Rosjanie atakują

Obrazek użytkownika grzechg
Kraj

Kiedy minister Rostowski był zszokowany chorymi planami OFE, nie wierzyłem w ten jego szok, bo jak można uwierzyć, że ABW nie nadzoruje instytucji gospodarczych obracających setkami miliardów złotych i nie informuje o takich chorych planach szefa resortu finansów, albo wprost premiera. Po tym, jak EuRoPol GAZ i Gazprom podpisali memorandum na budowę Jamału II, a Donald Tusk wyraził tym faktem co najmniej zdziwienie i zaskoczenie, można zachodzić w głowę, czy to jakiś kolejny teatr, czy też po prostu Tusk nic nie wiedział, co oznacza, że zawiodły służby państwa i to na całej linii, bo spółki mogą sobie podpisywać memorandum, ale info o tym fakcie powinno leżeć od trzech dni na biurku premiera. Albo nie zawiodły, tylko mu z jakichś powodów nie powiedziały. Waga tego memorandum nie przesądza oczywiście o budowie przecinki o wielkiej nazwie Jamał II, ale na Ukrainie ta wiadomość na pewno wzbudziła niepokój. Gdyby ów Jamał II powstał i połączył Rosję z Węgrami i Słowacją, to żadne ukraińskie groźby pod adresem Rosji nie miałyby już sensu. I strategicznie oraz politycznie o to zapewne chodzi Rosji, by upokorzyć Ukrainę, zyskać wizerunkowo w Polsce, a przy okazji strasznie namieszać. No bo przecież okazało się, że takich spraw (strategicznych) nikt nie konsultuje ani z Tuskiem, ani z Sikorskim („a gdie prijatiel” Ławrow?), jakichś ministrów skarbu to już pomijam, bo Budzanowski tłumaczy się zabawnie, że to Gazprom dokonał nadinterpretacji.

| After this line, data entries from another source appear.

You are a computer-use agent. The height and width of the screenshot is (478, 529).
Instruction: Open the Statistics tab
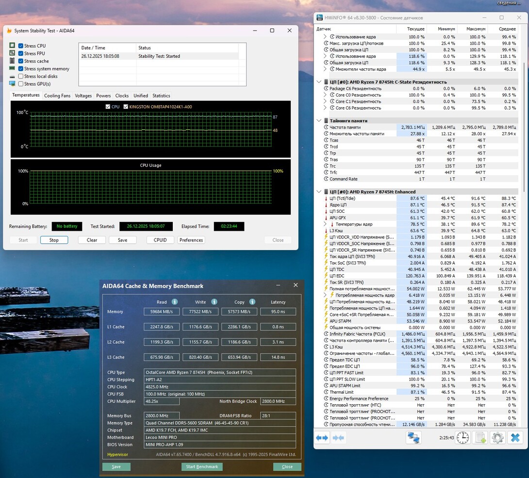pyautogui.click(x=161, y=96)
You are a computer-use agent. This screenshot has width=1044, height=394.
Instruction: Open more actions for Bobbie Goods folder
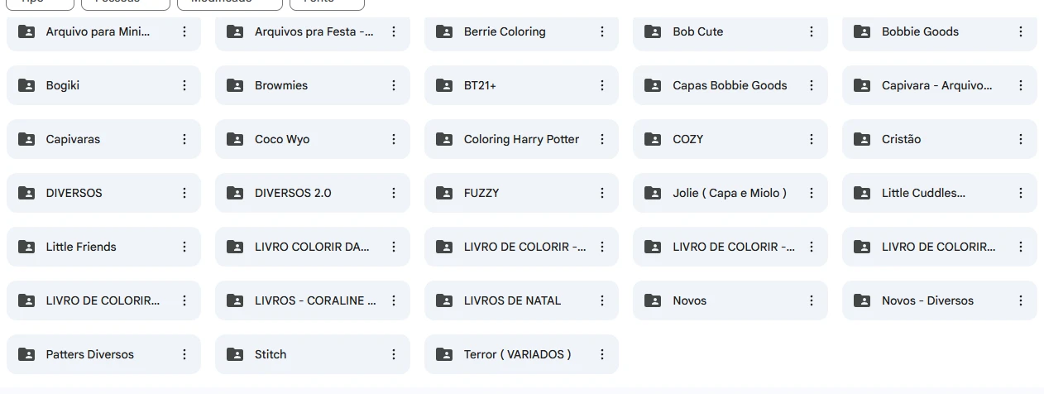[1020, 31]
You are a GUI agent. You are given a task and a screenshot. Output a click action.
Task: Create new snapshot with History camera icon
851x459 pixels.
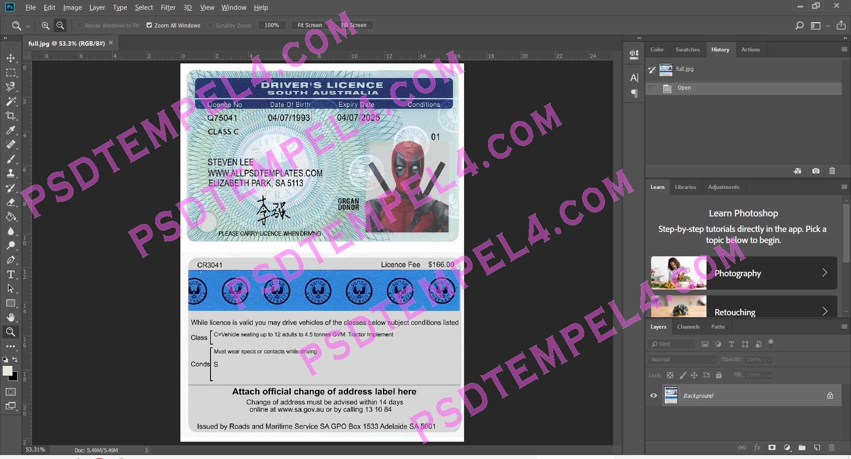pyautogui.click(x=816, y=171)
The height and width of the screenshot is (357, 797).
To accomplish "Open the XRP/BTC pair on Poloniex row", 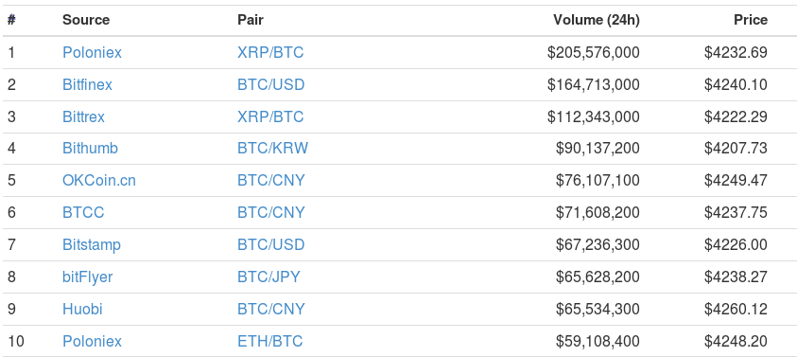I will pyautogui.click(x=270, y=52).
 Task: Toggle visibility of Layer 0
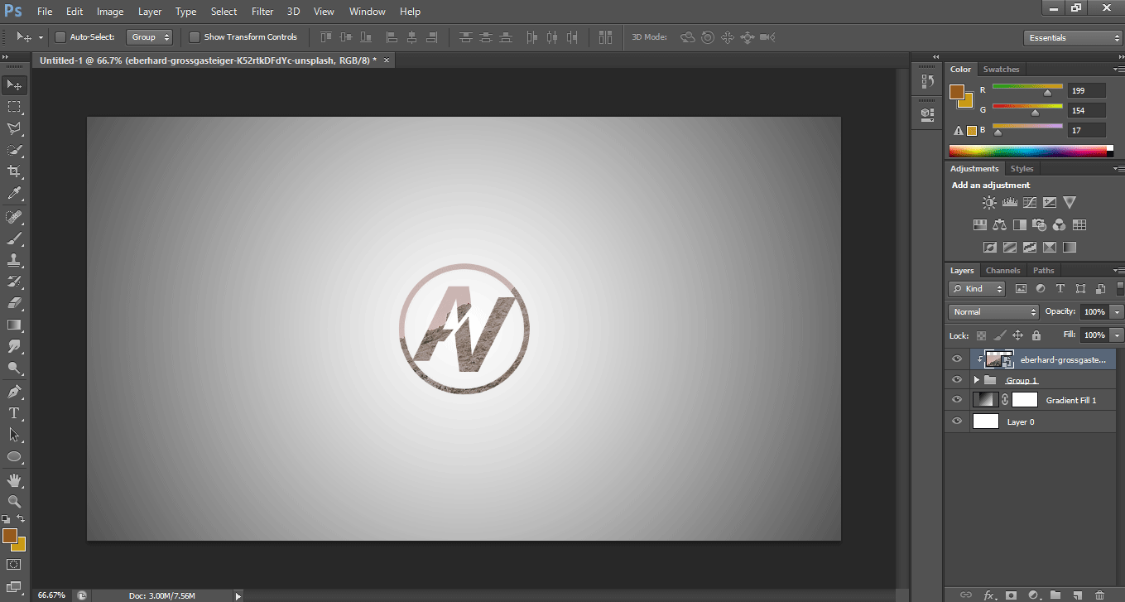tap(956, 421)
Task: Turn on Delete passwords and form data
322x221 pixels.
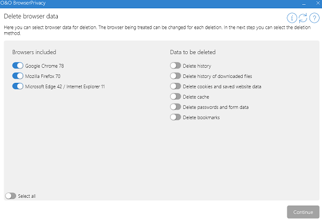Action: [175, 107]

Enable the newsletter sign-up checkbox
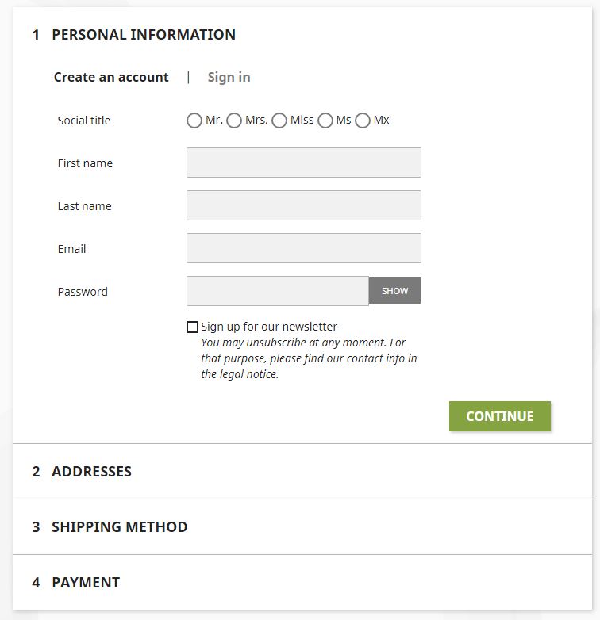(x=192, y=327)
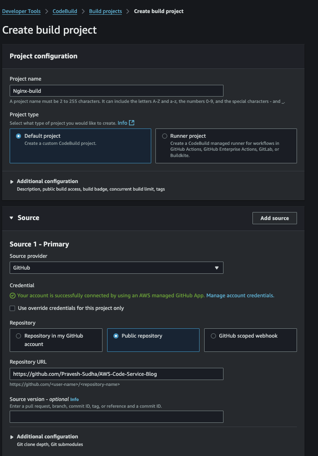Click the breadcrumb chevron after Developer Tools
Image resolution: width=318 pixels, height=456 pixels.
pyautogui.click(x=47, y=11)

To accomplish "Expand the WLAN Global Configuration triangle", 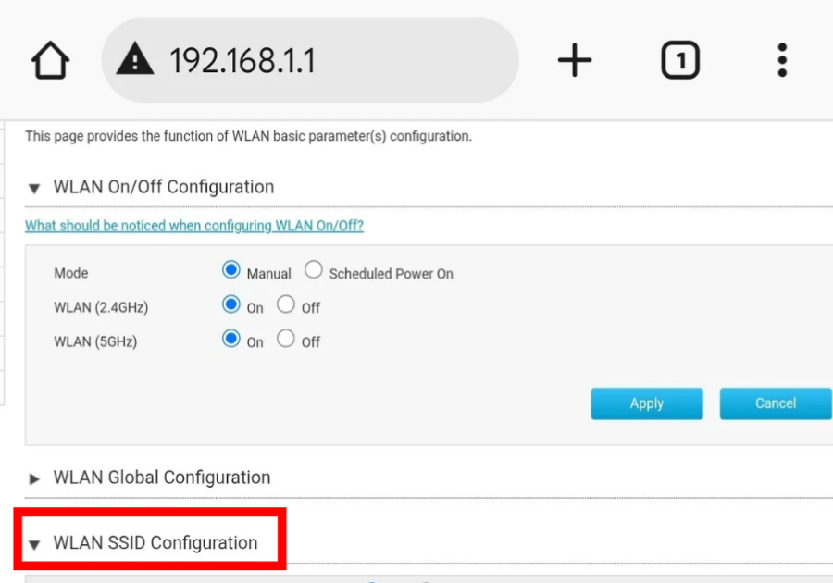I will click(x=34, y=478).
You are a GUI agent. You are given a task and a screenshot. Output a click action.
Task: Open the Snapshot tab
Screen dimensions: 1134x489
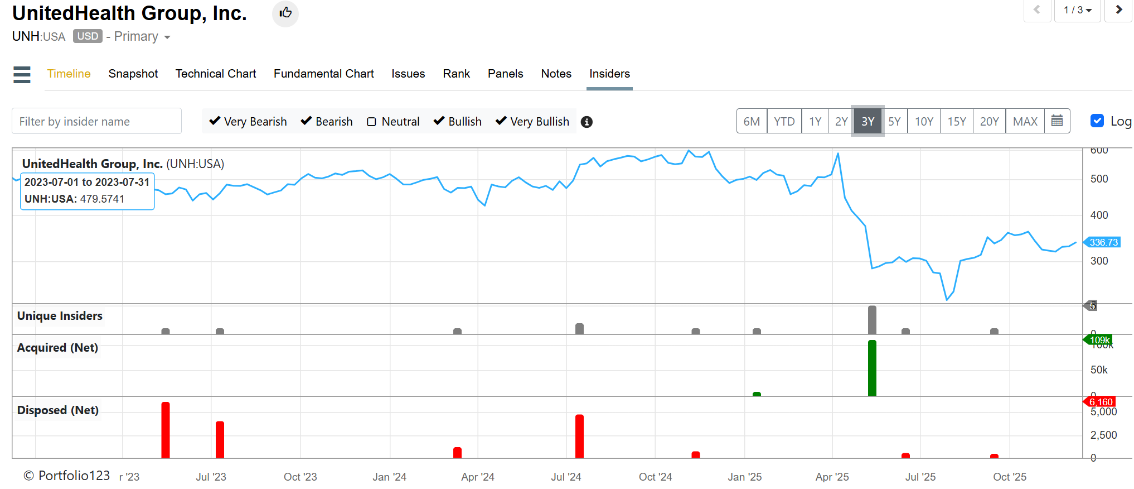pyautogui.click(x=133, y=74)
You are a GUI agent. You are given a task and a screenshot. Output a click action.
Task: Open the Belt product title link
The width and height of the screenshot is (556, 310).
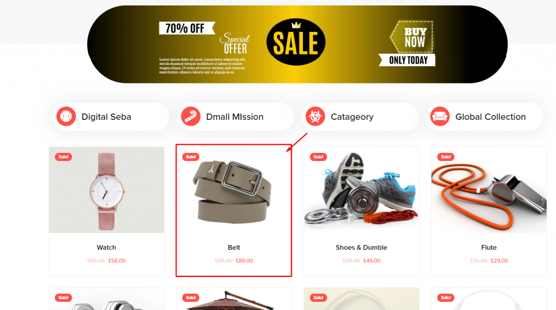(233, 247)
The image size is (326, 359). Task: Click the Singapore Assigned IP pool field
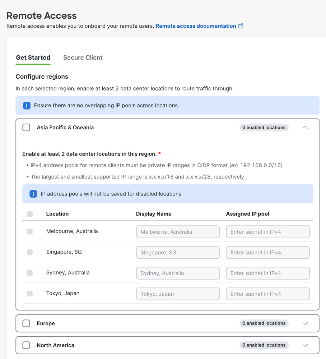(x=268, y=253)
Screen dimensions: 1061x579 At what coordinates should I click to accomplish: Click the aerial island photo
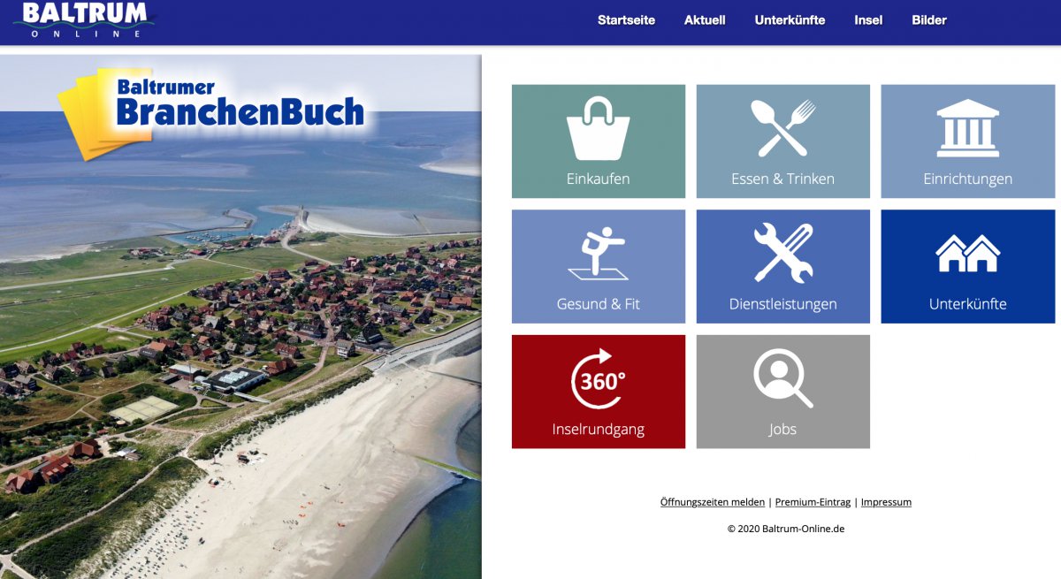click(x=240, y=354)
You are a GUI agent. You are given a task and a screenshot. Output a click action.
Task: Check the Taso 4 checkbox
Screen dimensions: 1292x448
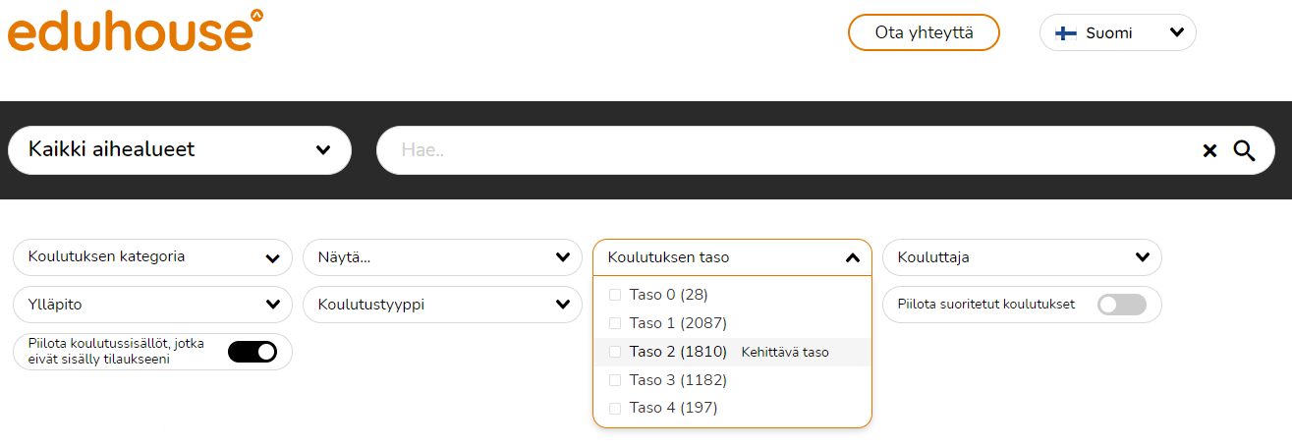point(616,408)
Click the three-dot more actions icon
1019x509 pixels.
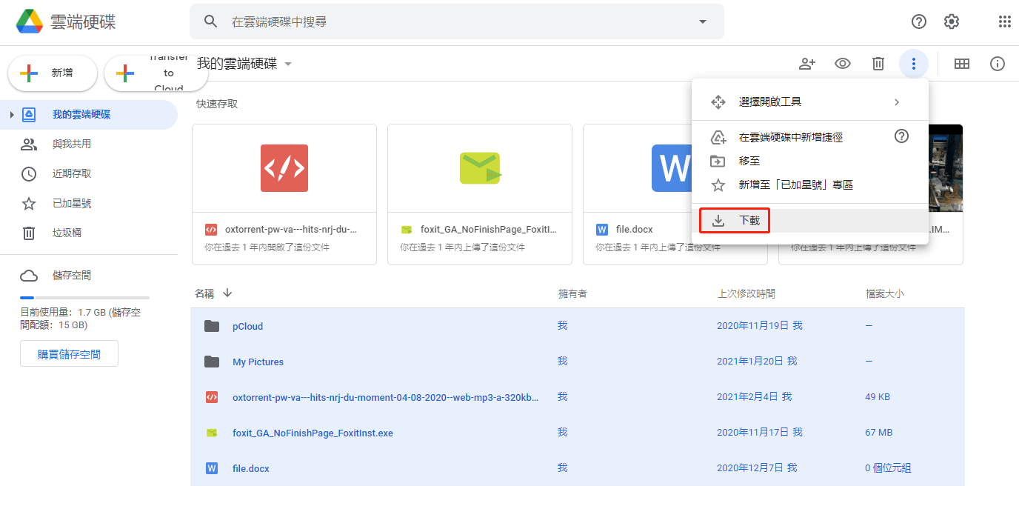(914, 64)
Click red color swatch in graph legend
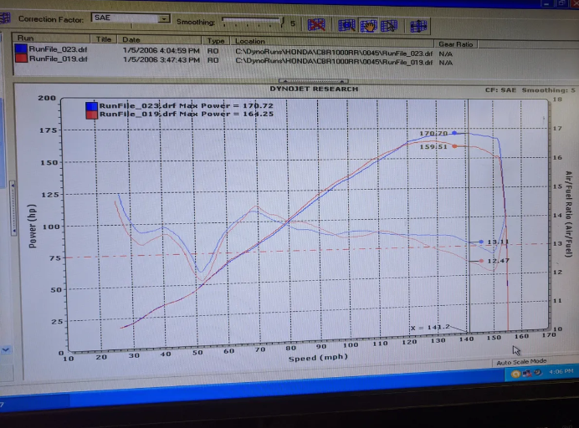Image resolution: width=579 pixels, height=428 pixels. point(91,115)
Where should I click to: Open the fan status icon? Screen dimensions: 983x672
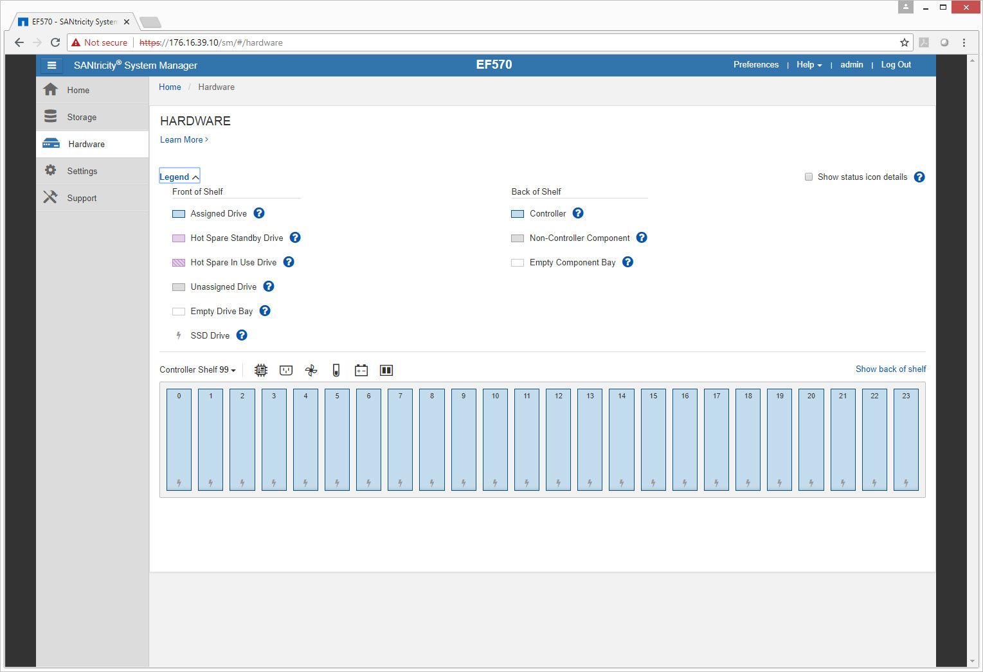pos(311,370)
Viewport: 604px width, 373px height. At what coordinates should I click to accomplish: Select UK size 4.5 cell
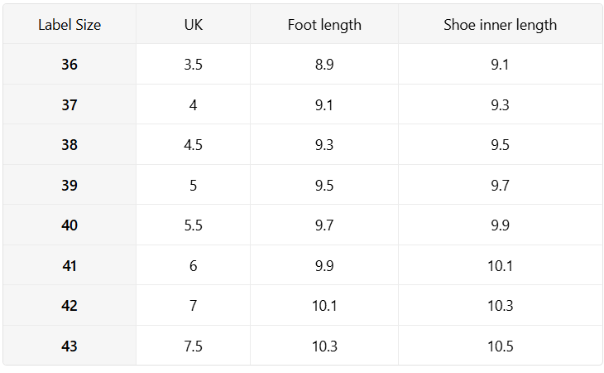tap(194, 145)
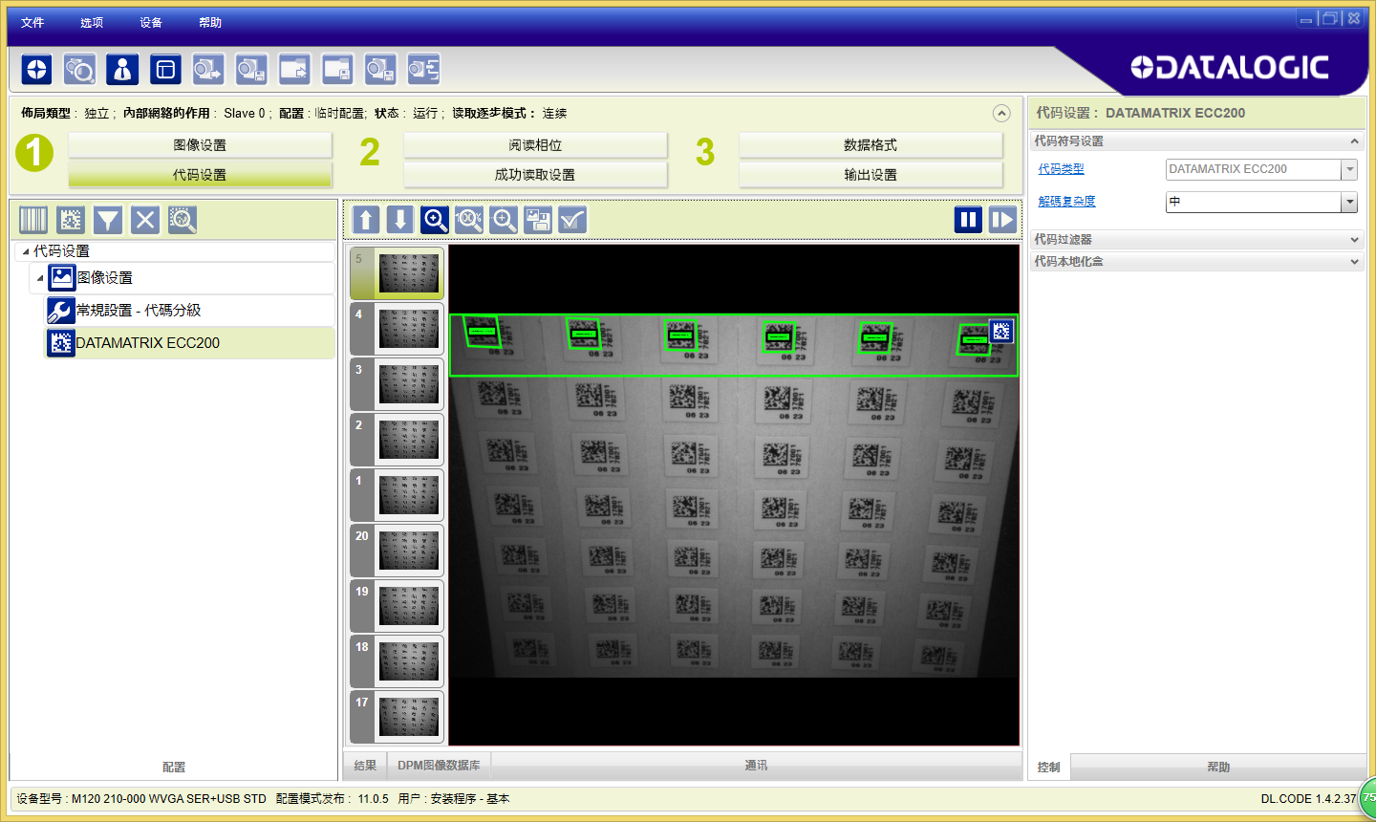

No i co z tego? Ale wszyscy o tej nadinterpretacji mówią. Wszystko to stało się na kilka dni przed III Rocznicą Katastrofy Smoleńskiej. Przypadek? Oczywiście, tu są same przypadki. Rosjanie dodatkowo ośmieszyli cały polski rząd, pośrednio więc, także Unię Europejską. Pokazali Europie, a także mniejszym sąsiadom Polski, że ten lider, ta wyspa zielona, to sobie może co najwyżej produkować śrubki dla Niemców, a nie tworzyć jakąkolwiek politykę w środku Europy. Ale przecież do tych wszystkich politycznych bałwanów znowu nic nie dotrze. - Ptak ci narobił na głowę! – mówi jeden do drugiego. – A to nic, wiesz? Teraz tak się nosi w Warszawie- odpowiada bałwan. No więc od dziś mogą się już tak nosić na pewno, bo nawet nie mają wyjścia. To znaczy wyjście jest: dymisja. Ale czyja? Chyba tylko Budzanowskiego, prawda? Rosja pokazała całej Europie, gdzieś w cieniu groźby wielkiej wojny dwóch Korei, że nad Wisła to oni mogą sobie pociągnąć co chcą. Linie wzdłuż, wszerz i w poprzek, nawet przez Aleję Przyjaciół, jak im się zachce. Warto dodać, że cała ta zadyma w środku zimowej wiosny jest tez dowodem na to, że poszedł sygnał o znudzeniu Tuskiem, nie tylko w naszych służbach, ale także tych ważniejszych. Iluzoryczny już - i to na całej linii – jest sojusz ze Stanami Zjednoczonymi. Oni już tam kontrolują tylko chyba swój osobowy stan posiadania w Polsce, bo nigdy nic nie wiadomo. Według mnie to memorandum to jedna z lepszych rosyjskich rozgrywek w Polsce. I wszyscy politycy ze świecznika tłumaczą ludowi, że spokojnie, że to może być korzystne. A po co nam jeszcze jedna rura. Na innym portalu napisałem wczesnym rankiem trochę prześmiewczy tekst „Rura dla Tuska”. No i wykrakałem.